Разумеется, все собравшиеся были в курсе причин Серегиной смерти.
– Че он с ней связался? – недоумевал пожилой мужик из Красного. – Других девок, что ли, не было? Тем более папашка у нее мафиозный, у него все друзья с рэкета.
– Че связался?! Да они сами вешаются! – возмутился Колька.
– Надо было отбиваться! – досадливо крякнул пожилой и, отвернувшись, незаметно смахнул слезинку...
...Через год появился на могиле дорогой памятник. Танюшка уехала к матери в Павлодар, и ходят слухи, что памятник поставили по заказу Петровича.
На сером граните Сережа даже красивей, чем был в жизни, – ясный лоб, густые вьющиеся волосы, зачесанные наверх, чувственные губы, чуть раскрытые в виноватой улыбке, широко поставленные большие глаза.

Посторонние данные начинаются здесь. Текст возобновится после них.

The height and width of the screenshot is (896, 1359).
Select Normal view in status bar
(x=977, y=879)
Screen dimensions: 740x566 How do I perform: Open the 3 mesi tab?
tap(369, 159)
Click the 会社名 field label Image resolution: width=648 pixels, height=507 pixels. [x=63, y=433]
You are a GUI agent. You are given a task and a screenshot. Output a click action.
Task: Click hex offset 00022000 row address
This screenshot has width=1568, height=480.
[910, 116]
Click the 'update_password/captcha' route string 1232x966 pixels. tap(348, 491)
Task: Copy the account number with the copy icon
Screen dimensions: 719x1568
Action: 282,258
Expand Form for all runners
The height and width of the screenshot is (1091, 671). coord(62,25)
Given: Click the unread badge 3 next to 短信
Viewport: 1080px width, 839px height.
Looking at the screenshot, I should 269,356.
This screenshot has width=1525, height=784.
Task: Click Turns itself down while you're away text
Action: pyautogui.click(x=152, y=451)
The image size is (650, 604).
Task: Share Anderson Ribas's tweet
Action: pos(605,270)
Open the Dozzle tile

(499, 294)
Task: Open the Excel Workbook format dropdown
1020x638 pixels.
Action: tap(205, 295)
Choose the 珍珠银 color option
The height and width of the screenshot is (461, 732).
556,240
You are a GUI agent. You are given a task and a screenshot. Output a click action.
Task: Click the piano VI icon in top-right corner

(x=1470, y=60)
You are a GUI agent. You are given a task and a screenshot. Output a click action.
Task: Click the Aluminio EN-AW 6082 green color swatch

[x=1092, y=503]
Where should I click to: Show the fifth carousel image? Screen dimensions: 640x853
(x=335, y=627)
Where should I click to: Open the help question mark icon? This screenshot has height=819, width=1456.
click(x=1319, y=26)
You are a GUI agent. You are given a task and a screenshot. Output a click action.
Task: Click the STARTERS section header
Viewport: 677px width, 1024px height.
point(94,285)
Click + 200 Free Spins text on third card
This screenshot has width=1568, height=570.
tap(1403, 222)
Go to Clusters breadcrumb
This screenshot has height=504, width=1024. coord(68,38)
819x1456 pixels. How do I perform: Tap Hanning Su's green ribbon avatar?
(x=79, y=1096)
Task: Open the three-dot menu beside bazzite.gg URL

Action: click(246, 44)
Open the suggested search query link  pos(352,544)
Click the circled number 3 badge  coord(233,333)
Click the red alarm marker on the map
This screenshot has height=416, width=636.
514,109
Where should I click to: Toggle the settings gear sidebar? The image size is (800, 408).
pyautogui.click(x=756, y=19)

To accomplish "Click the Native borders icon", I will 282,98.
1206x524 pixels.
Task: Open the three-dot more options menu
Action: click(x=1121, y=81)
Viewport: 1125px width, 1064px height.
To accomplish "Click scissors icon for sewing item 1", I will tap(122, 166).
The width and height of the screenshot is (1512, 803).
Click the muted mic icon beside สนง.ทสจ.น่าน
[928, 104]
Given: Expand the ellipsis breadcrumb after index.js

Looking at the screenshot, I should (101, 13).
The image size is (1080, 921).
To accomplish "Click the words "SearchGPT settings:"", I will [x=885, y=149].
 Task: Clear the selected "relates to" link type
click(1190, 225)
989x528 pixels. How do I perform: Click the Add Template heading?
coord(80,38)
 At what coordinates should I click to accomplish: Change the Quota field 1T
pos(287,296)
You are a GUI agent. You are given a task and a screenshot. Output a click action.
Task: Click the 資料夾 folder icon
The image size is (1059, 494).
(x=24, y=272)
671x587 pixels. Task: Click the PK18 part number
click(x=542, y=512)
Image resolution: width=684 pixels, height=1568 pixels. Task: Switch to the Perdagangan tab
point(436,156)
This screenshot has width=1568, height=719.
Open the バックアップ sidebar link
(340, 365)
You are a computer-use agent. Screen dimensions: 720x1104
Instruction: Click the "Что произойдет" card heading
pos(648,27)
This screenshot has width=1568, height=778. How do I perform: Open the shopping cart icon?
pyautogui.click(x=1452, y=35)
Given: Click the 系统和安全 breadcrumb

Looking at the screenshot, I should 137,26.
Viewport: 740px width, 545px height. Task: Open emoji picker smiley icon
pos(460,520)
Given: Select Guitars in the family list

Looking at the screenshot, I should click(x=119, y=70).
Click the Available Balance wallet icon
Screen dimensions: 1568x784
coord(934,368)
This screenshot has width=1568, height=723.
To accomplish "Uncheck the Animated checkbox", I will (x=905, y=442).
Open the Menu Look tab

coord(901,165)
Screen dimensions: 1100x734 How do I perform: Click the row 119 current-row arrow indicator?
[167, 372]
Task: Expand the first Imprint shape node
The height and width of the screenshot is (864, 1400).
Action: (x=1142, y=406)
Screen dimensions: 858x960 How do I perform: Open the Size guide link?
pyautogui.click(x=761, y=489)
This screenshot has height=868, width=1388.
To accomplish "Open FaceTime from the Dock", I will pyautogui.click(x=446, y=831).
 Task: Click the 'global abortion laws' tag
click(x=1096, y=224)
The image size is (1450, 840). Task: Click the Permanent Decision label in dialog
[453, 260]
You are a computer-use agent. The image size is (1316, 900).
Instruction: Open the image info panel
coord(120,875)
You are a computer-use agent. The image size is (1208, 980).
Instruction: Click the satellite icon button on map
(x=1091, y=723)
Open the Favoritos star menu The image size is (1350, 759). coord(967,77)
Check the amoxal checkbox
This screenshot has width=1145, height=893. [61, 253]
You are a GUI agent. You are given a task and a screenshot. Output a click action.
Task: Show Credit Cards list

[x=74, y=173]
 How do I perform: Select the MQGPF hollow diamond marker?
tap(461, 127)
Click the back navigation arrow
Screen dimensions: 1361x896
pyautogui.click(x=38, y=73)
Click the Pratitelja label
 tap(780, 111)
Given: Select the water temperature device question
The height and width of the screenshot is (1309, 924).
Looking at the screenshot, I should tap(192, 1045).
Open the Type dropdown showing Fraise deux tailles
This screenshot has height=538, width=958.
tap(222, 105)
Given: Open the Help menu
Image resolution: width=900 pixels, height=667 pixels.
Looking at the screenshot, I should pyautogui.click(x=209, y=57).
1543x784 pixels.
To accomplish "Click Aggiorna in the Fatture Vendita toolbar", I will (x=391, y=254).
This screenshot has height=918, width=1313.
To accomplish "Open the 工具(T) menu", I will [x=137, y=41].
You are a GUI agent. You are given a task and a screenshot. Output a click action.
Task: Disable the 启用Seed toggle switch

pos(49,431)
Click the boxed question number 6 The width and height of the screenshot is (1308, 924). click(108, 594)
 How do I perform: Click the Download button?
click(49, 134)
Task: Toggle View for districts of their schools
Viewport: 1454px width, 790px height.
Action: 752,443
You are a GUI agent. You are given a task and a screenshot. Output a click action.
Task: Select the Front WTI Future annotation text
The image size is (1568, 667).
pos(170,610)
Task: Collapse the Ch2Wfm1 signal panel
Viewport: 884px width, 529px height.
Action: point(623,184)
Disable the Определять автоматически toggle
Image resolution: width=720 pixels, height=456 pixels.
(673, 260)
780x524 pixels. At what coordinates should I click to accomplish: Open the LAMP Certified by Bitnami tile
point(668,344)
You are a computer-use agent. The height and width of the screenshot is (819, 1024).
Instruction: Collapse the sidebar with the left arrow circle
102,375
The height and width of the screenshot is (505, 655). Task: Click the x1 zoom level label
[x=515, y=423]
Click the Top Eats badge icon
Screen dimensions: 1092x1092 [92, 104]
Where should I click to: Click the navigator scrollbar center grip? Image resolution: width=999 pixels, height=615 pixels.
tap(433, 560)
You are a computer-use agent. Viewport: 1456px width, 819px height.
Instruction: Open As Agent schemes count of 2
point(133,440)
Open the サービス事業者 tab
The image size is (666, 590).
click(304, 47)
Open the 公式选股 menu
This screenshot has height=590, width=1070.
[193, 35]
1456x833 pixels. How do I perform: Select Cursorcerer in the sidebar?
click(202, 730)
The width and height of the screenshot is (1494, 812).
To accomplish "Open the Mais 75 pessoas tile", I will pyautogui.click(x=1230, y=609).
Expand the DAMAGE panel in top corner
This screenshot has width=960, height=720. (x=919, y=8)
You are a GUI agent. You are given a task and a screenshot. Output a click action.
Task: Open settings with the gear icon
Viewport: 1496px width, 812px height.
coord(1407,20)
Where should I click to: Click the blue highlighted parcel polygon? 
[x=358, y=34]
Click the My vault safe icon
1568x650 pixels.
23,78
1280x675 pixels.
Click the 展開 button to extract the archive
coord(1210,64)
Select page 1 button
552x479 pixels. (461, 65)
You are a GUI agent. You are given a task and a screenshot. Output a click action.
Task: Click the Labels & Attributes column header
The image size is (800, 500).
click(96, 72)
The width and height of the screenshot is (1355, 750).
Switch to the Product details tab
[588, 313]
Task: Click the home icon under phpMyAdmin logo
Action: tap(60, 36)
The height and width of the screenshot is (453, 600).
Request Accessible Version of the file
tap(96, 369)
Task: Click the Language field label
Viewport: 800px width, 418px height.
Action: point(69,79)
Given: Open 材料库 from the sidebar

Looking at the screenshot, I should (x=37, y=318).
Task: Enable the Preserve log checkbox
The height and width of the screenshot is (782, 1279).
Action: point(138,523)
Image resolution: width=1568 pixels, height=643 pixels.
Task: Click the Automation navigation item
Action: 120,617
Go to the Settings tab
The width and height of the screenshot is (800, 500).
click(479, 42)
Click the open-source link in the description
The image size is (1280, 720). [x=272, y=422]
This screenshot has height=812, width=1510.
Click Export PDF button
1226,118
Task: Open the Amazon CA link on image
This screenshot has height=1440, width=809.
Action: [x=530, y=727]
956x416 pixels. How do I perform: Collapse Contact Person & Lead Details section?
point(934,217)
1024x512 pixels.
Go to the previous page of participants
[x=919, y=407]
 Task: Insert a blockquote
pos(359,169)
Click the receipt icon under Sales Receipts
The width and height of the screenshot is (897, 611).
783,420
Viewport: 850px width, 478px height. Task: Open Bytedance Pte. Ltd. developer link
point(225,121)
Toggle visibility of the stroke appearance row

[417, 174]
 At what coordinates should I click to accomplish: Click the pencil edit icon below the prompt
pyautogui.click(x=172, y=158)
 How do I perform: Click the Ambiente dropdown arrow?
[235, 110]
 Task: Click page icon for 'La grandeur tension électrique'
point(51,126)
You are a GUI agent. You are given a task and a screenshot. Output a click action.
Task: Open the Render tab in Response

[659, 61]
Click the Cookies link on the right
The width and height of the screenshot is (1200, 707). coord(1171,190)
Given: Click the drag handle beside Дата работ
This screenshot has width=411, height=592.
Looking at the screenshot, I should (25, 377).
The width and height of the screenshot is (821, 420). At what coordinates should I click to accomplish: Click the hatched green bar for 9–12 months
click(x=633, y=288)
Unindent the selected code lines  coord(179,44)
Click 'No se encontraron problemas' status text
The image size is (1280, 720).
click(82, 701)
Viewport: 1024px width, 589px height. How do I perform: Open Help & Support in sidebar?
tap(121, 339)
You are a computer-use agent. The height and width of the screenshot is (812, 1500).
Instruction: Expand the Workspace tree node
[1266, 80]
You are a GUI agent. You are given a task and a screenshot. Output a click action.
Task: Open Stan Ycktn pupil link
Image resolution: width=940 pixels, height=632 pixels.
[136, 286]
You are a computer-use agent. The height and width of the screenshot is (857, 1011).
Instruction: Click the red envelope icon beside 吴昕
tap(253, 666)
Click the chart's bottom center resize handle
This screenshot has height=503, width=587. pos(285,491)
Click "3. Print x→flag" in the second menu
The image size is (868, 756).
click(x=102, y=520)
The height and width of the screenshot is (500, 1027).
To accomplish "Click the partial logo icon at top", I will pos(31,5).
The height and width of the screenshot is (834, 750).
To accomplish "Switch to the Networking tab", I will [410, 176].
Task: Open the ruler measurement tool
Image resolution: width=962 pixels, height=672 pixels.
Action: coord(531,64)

Ему – лежать. Нам – жить...
Девочки, мальчики...
Галие Ильязовой тридцать два года, но себя она называет «девочкой». И своих приятельниц, даже сорокалетних, тоже. «Пошли мы с девочками развлечься в стриптиз-клуб, посмотреть на симпатичных мальчиков. Я, если честно, не очень люблю „горы мяса“ – мне парни из шоу кажутся грязными – все на них вешаются, ахают, чуть ли не в трусы лезут. Но настроение было хоть в петлю, вот я и составила Женьке и Ольге компанию. Они тоже из нашего банка. Женька давно в клуб ходит, запала на Хайдара (мальчик из Узбекистана), тратит на него бешеные деньги, говорит, что это любовь, которую она искала всю жизнь. Хотя у нее все нормально в семье – муж, двое детей. Наверное, возрастной бзик – бывает, что у девочек в такой поре крышу сносит... Фигура у Хайдара красивая, мордашка смазливая, молоденький, зажигает, глазки блестят, двигается хорошо – вот Женька и млеет. Она из-за него и поддавать начала – уйдут в номера, гудят до трех ночи. Женька водит его по ресторанам, за границу таскает, даже на деловые встречи. Карьеру мальчик сделал – из задрипанного кишлака на Елисейские Поля! Чем плохо?!»